Segment Start: EXTRACTED MATERIAL

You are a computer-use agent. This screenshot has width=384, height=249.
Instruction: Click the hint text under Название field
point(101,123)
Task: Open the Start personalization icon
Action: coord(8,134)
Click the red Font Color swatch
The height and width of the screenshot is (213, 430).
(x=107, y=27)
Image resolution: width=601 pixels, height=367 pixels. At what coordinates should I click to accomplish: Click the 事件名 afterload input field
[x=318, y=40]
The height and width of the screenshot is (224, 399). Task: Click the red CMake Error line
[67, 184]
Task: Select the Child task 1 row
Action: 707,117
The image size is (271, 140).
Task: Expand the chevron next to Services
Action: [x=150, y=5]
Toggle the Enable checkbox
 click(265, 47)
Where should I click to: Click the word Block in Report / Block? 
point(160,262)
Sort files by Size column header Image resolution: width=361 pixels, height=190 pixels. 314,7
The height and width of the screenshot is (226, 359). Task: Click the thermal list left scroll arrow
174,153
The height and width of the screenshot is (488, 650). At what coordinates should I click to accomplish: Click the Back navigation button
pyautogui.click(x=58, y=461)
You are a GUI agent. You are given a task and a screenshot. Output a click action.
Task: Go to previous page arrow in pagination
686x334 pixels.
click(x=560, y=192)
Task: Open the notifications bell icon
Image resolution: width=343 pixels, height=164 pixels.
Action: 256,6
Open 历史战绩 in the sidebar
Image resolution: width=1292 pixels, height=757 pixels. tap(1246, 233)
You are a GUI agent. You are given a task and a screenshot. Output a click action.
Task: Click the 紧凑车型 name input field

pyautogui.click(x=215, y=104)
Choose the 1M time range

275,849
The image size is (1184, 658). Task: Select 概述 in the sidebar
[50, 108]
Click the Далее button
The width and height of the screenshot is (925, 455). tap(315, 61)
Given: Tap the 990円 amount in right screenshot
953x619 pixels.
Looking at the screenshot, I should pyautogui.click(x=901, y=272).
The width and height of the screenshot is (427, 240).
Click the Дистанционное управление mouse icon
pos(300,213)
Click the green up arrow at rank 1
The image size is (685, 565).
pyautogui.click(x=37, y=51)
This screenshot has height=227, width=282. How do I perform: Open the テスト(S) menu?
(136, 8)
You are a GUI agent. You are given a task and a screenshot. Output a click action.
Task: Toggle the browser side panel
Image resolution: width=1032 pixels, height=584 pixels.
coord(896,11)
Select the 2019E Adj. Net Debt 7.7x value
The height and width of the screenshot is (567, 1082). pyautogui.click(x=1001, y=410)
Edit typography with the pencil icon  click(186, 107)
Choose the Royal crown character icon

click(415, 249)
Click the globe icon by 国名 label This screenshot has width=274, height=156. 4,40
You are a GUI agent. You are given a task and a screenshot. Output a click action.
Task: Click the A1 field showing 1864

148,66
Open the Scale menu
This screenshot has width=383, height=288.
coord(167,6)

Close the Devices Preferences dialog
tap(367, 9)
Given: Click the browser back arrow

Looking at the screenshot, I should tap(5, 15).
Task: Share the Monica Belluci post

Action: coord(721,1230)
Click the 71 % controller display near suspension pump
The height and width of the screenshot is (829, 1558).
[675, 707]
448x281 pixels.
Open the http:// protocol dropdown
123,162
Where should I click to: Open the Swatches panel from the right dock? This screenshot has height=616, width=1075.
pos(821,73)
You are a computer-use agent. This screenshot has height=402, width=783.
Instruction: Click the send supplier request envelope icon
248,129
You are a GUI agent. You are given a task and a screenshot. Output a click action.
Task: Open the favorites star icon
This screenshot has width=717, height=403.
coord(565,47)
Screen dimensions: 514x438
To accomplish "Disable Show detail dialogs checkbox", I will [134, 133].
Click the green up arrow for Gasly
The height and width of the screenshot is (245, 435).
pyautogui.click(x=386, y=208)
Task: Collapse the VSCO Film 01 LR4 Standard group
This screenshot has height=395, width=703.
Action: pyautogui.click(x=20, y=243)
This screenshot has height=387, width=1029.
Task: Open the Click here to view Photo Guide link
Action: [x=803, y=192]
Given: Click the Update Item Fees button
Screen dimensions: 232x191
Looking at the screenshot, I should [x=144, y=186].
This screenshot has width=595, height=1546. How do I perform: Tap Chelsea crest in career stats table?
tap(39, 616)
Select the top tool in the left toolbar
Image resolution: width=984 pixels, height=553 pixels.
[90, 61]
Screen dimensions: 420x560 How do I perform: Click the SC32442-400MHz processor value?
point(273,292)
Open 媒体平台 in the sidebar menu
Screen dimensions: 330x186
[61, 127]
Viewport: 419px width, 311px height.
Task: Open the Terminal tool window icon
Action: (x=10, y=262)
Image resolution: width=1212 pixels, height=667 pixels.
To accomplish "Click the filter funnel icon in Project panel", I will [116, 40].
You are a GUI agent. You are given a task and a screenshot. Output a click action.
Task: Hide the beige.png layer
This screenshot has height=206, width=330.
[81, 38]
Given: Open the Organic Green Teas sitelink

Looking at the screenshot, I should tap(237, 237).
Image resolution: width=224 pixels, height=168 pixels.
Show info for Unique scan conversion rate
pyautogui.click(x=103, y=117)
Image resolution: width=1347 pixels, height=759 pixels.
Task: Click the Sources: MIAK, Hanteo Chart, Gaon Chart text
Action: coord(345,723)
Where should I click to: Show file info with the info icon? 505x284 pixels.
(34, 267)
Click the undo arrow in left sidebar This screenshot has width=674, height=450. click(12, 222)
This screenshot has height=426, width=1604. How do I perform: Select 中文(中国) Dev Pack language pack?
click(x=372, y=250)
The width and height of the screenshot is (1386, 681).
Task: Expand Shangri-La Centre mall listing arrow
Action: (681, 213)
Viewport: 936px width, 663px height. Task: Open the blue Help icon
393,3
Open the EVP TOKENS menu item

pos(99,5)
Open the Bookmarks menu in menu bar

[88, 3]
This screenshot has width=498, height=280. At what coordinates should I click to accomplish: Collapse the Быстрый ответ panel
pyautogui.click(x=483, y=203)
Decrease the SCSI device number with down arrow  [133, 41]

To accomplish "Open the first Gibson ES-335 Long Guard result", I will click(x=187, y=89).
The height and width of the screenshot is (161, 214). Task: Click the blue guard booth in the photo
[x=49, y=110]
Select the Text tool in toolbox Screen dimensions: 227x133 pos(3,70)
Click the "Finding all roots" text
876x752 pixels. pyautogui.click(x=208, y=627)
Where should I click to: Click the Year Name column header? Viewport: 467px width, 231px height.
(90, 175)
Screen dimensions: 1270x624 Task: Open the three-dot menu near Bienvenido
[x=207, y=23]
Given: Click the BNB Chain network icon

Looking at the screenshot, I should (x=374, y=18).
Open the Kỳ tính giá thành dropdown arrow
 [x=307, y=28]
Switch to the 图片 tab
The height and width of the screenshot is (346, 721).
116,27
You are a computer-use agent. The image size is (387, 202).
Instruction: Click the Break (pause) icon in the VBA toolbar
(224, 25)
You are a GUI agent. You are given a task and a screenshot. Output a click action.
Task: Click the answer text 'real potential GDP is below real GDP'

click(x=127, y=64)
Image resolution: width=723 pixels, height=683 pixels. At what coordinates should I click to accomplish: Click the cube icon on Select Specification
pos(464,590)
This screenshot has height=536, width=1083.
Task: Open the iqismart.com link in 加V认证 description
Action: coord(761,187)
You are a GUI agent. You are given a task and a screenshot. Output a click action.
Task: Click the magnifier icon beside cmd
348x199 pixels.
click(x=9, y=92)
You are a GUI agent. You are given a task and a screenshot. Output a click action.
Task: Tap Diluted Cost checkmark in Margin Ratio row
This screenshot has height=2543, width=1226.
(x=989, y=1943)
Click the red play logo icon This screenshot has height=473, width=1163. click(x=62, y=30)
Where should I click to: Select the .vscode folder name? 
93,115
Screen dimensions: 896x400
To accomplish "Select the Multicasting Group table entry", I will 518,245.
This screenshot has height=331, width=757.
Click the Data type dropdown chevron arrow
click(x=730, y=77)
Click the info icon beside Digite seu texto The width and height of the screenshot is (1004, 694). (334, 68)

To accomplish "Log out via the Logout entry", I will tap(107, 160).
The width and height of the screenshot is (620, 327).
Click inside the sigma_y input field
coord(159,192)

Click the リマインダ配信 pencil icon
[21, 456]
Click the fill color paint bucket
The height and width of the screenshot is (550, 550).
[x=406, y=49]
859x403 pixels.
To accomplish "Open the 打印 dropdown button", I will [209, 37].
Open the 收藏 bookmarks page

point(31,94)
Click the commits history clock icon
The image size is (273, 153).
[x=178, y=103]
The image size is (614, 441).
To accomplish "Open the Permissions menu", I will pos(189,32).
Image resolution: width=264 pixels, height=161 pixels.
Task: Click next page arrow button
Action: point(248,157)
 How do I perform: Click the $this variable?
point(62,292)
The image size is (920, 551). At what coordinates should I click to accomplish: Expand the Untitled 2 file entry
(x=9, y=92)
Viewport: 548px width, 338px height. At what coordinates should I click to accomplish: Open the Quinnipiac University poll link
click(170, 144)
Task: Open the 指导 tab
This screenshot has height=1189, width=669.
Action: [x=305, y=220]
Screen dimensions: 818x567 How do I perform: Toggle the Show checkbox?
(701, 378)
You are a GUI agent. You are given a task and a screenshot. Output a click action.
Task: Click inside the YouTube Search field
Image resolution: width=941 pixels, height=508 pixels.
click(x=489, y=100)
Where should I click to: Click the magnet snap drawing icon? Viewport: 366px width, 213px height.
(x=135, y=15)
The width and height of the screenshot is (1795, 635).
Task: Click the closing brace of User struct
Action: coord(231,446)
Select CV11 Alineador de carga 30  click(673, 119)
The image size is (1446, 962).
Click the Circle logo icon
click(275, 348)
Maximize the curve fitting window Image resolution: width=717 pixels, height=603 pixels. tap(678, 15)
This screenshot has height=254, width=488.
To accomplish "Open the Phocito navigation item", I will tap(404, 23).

Segment End: EXTRACTED MATERIAL

### WORK INSTRUCTIONS
Only the lines containing "computer" are needed; copy each of them from the data.

### TASK RESULT
You are a computer-use agent. This screenshot has width=384, height=249.
You are a computer-use agent. This screenshot has height=402, width=783.
You are a computer-use agent. The image size is (387, 202).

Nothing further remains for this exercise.